*** Available data Section Begins ***
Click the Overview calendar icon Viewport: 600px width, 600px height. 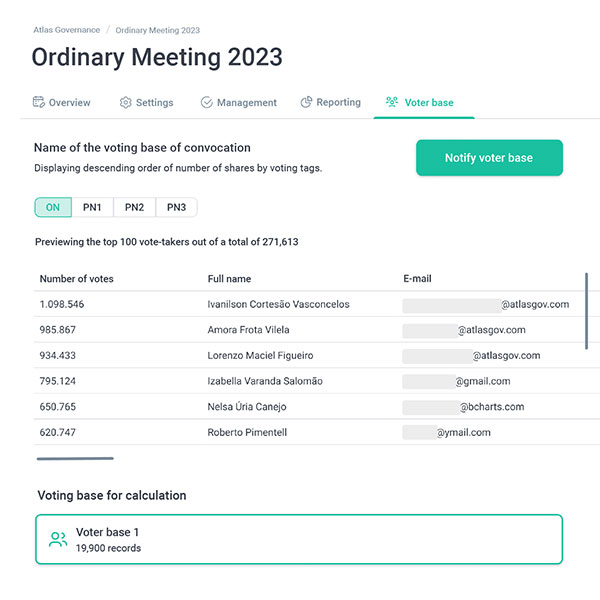tap(39, 102)
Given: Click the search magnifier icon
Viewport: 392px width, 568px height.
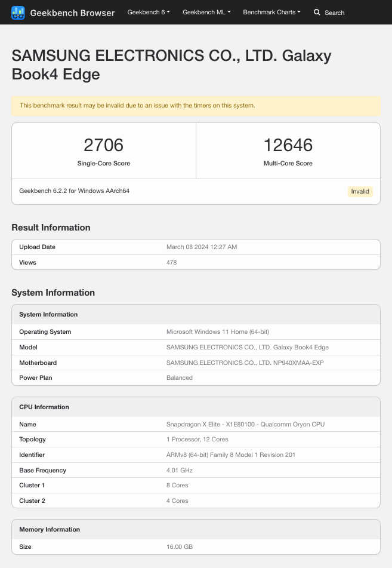Looking at the screenshot, I should point(317,12).
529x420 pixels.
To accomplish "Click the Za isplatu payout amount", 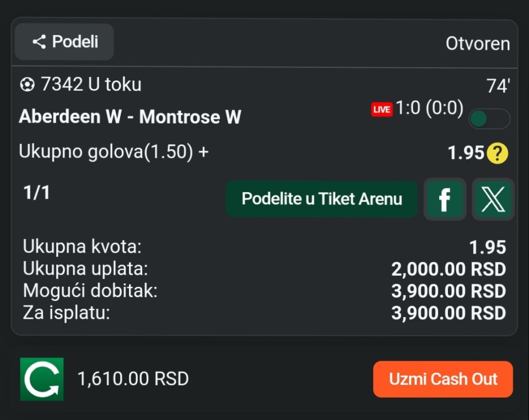I will point(449,313).
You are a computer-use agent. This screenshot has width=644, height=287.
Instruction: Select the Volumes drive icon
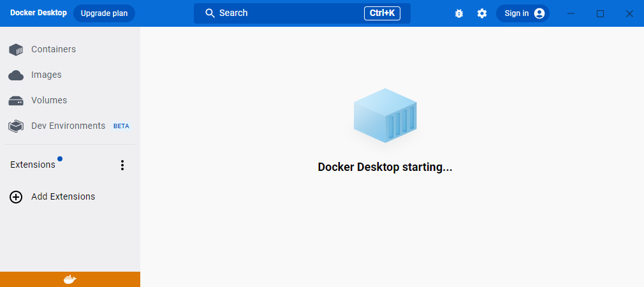(15, 101)
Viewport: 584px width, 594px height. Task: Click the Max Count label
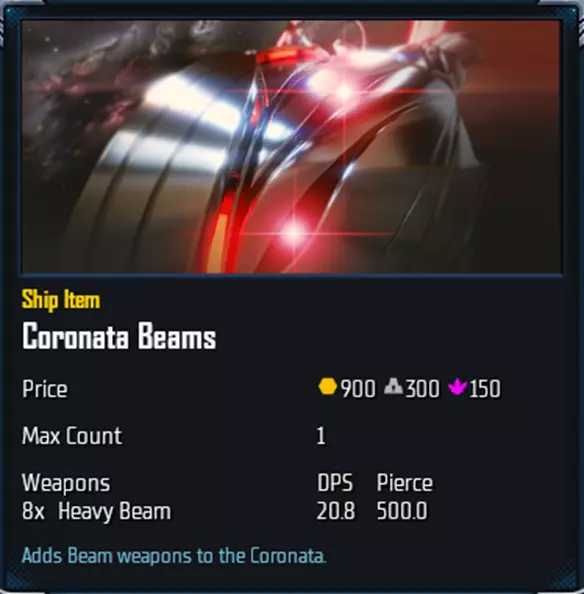click(x=72, y=436)
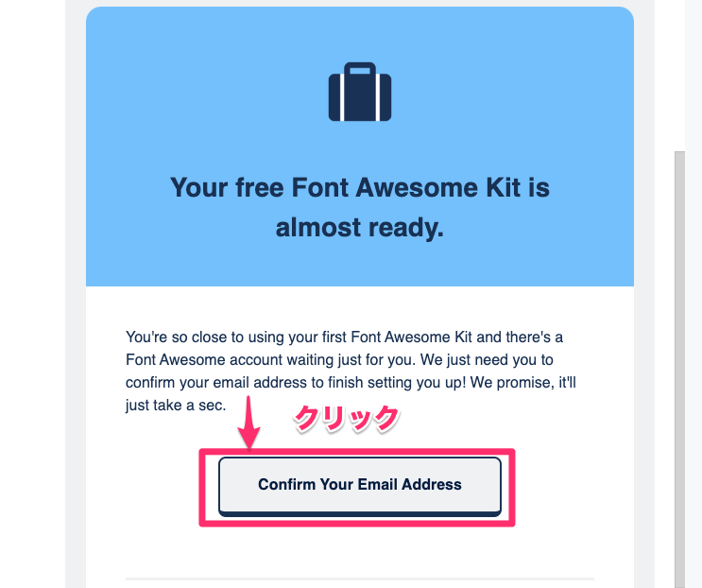Click the pink downward arrow annotation
Screen dimensions: 702x588
pos(248,422)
*** Available data Section Ends ***
- **Work to complete**: Only the lines from the one with "You are a computer-use" through the final line of the entries above are to be repeated, exactly as written and without pictures.

- **The answer**:
You are a computer-use agent. This screenshot has width=644, height=287.
Instruction: Select the Volumes drive icon
(15, 101)
Viewport: 584px width, 594px height. Task: Click the Max Count label
click(x=72, y=436)
Click the pink downward arrow annotation
Screen dimensions: 702x588
pos(248,422)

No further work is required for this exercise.